Si racconta di pressioni transatlantiche per avere da parte dell’Italia, nel più breve tempo possibile, un governo nel pieno possesso delle proprie facoltà deliberanti e totalmente allineato alla Nato nella sfida alla Russia di Vladimir Putin. Non una bella musica alle orecchie di Matteo Salvini, il quale ieri ha esternato un malessere improvviso, da forza minoritaria nello scacchiere di Palazzo: “Chiedo al presidente Gentiloni una presa di posizione netta dell’Italia contro ogni ulteriore e disastroso intervento militare in Siria”. Sulle stesse posizioni sono i Fratelli d’Italia di Giorgia Meloni. Quanto al Cavaliere: affidabile up to a point agli occhi di Washington, figura di potenziale mediazione fra Trump e Putin, ma non abbastanza forte in Parlamento per assegnare a lui le chiavi di casa dell’alleanza con Roma.
All’ex segretario dem potrebbe toccare in sorte il compito di una virata a 180 gradi: dall’opposizione purchessia alla responsabilità di garantire l’occidente con un esecutivo che somigli più a un gabinetto di guerra che al prodotto di larghe intese
Dunque il Pd renziano? Bel problema. Il Nazareno ha rapporti azzerati con la Casa Bianca ma dialoga fittamente con Parigi, dove il presidente Macron si è ritagliato un ruolo da capobranco nell’assalto agli interessi della Siria assadista. L’interventismo dell’Eliseo in medioriente e in Nord Africa è ormai un tratto consolidato sin dalla presidenza di Nicolas Sarkozy, come insegnano le così dette primavere arabe che sono all’origine dei tanti pasticci contemporanei. La fascinazione dei renziani nei confronti di Macron o, volendo infierire, la loro subalternità, è evidentissima. All’ex segretario dem potrebbe toccare in sorte il compito di una virata a 180 gradi: dall’opposizione purchessia alla responsabilità di garantire l’occidente con un esecutivo che somigli più a un gabinetto di guerra che al prodotto di larghe intese. Perfino accanto ai grillini? A costo di rafforzare le minoranze interne che il dialogo coi pentastellati lo invocavano già, e non certo per ragioni di politica estera? “Quando la mamma chiama, il picciotto risponde”, sussurrano velenosamente alcuni ex amici di Renzi.

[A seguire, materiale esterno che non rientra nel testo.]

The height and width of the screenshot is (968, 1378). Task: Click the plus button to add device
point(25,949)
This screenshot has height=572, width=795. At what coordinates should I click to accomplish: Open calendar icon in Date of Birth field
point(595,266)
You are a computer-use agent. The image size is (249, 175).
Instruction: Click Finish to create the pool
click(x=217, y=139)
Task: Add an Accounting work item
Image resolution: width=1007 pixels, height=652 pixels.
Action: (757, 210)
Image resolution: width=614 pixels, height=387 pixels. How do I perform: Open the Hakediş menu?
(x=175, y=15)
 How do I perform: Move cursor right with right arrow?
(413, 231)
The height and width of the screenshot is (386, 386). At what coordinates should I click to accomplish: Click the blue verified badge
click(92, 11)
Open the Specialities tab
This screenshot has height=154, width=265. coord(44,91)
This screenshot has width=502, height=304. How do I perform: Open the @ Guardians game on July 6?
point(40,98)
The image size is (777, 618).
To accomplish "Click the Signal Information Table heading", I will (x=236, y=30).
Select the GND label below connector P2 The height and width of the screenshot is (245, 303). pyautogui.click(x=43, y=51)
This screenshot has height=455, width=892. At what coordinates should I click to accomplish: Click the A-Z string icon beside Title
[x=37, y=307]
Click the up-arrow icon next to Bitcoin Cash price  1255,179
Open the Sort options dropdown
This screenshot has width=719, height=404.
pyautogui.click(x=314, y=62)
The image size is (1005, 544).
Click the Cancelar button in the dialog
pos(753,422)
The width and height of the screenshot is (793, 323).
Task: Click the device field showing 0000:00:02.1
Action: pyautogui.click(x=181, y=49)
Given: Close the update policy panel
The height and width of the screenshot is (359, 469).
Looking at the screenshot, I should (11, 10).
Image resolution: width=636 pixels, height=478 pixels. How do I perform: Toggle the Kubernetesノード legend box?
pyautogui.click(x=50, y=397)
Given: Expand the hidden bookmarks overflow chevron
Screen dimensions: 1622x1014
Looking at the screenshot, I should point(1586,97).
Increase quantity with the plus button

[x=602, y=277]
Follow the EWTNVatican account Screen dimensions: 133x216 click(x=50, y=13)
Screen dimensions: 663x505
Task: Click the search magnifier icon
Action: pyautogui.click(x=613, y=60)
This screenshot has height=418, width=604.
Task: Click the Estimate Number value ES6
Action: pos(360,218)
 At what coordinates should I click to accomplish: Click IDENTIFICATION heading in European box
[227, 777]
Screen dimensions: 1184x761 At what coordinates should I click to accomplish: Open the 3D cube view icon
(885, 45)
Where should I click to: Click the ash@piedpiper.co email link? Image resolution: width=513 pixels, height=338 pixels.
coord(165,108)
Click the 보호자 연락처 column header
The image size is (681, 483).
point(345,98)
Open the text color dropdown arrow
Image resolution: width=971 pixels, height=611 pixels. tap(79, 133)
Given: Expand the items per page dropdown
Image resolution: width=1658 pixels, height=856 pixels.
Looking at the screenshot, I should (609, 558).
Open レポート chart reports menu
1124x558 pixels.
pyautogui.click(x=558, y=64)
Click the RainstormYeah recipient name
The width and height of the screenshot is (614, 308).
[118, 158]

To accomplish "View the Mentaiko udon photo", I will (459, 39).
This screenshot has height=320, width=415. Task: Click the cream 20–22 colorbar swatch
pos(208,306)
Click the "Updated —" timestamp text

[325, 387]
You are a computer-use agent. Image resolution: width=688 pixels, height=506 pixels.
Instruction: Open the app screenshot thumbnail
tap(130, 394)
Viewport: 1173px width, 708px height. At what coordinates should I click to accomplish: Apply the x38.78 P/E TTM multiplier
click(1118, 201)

Fatte salve le dovute riserve, a cominciare da quelle sulle reali intenzioni trumpiane di assecondare l’umanitarismo bellicoso dei francesi e dei britannici, diventa più facilmente comprensibile l’uscita in apparenza incongrua del capo pentastellato dopo il primo colloquio con Sergio Mattarella: «Con noi al governo l’Italia manterrà gli impegni internazionali già assunti. Resterà alleata dell’occidente, resterà nella Nato, nell’Unione europea e nell’unione monetaria». Era un modo per rassicurare i mercati, o anche una dichiarazione di fedeltà richiesta dagli Stati Uniti in vista del conflitto siriano? Le successive dichiarazioni di Di Maio a Porta a Porta mantengono i toni di un moderato pacifismo pur nella fedeltà atlantica.
Intanto, dall’ambasciata di via Veneto a Roma e dal Consolato di Milano (la città di Davide Casaleggio…) partono ogni giorno report a raffica sul paesaggio politico di una nazione tornata strategica negli equilibri mondiali. Sintesi di un anonimo diplomatico: non faranno la guerra in Siria pur d’impedire a Salvini di governare, ma cercheranno d’impedire a Salvini di governare se saranno impegnati in una guerra contro Putin. Chissà.